WHAT IS EXPECTED: With pictures left out, return only the lines from the line containing "Given: Enable Pesquisar" through the end of the material below, both included.

EXTRACTED ENTRIES:

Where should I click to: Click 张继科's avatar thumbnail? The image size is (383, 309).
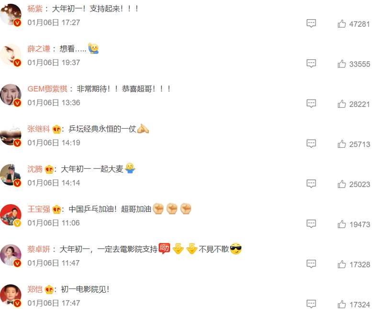pyautogui.click(x=11, y=135)
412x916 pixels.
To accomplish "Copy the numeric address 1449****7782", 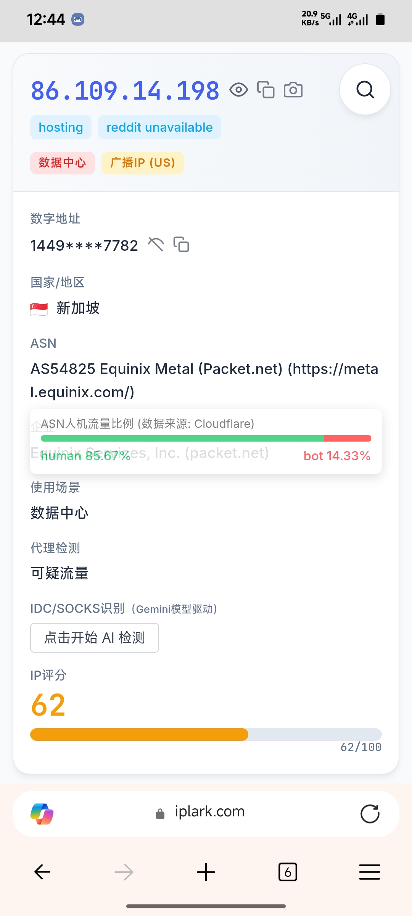I will (181, 245).
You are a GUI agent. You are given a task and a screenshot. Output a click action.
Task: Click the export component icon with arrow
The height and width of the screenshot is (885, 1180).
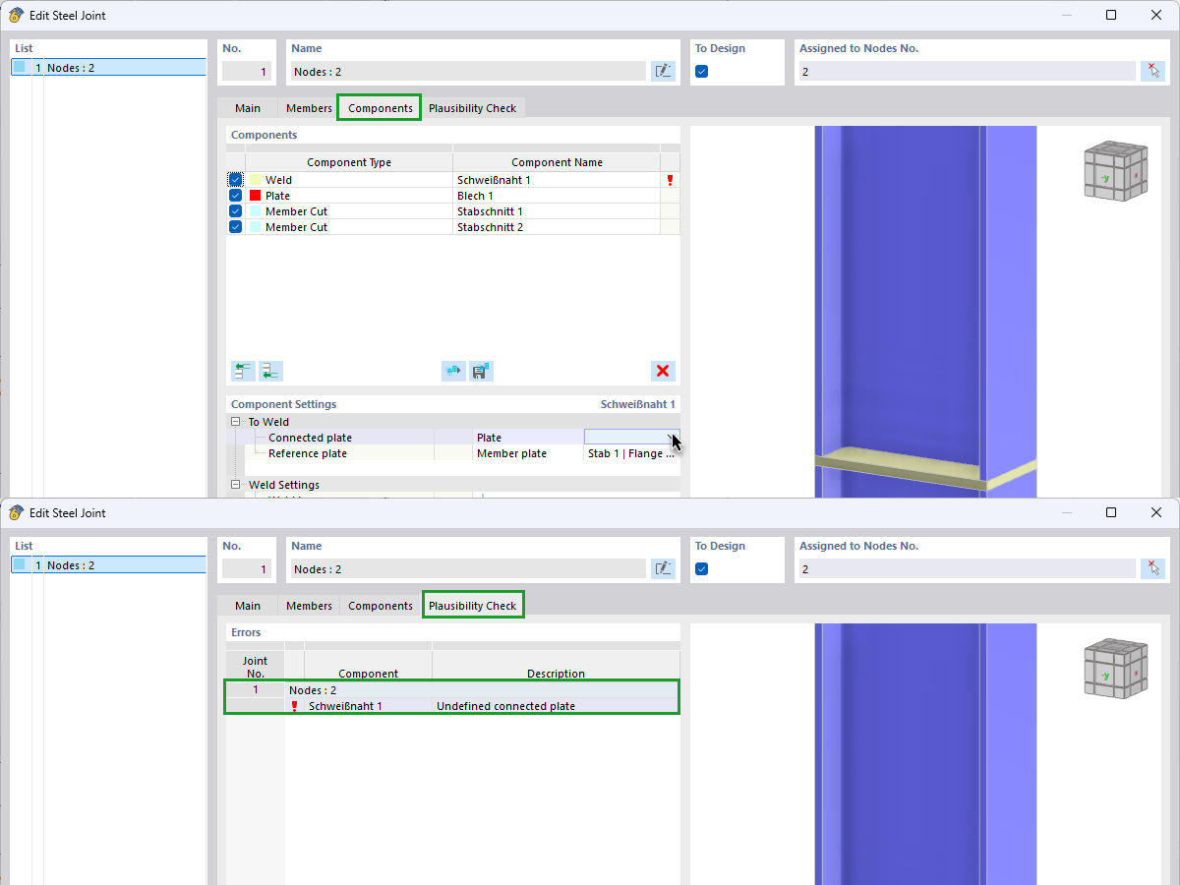click(x=453, y=371)
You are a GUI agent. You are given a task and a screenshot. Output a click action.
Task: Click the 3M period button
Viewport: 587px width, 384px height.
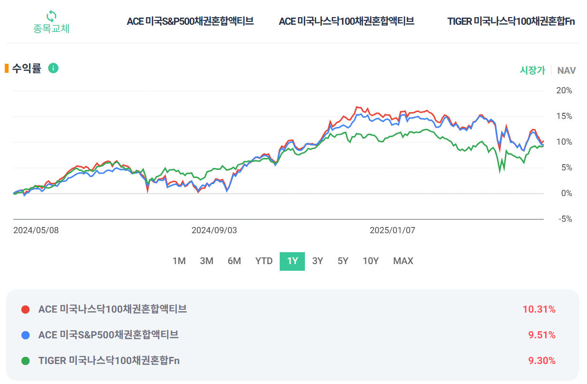pos(207,261)
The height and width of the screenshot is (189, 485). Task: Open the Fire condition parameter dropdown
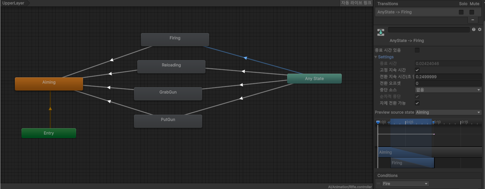(405, 184)
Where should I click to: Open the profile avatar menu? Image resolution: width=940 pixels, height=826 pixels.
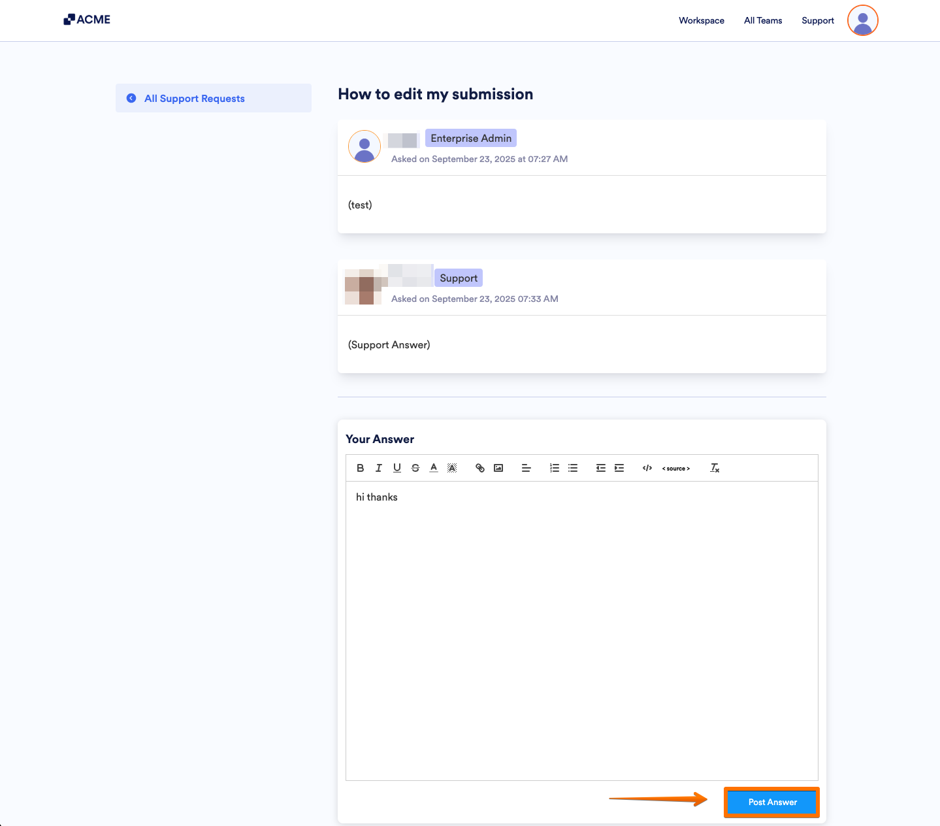(862, 20)
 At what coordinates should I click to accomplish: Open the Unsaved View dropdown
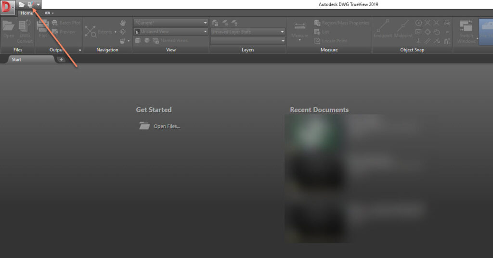[x=171, y=32]
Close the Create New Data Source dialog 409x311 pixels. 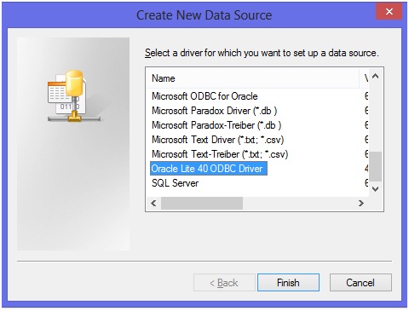tap(389, 11)
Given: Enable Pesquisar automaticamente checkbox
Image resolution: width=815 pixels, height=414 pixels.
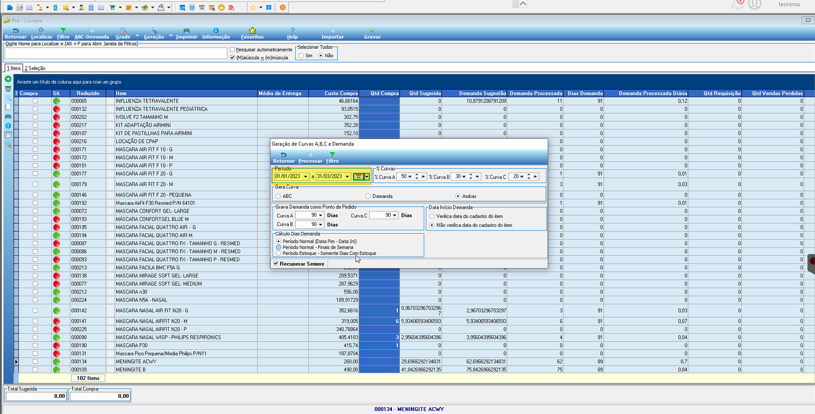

SOLUTION TO THE EXERCISE:
Given: Enable Pesquisar automaticamente checkbox
Image resolution: width=815 pixels, height=414 pixels.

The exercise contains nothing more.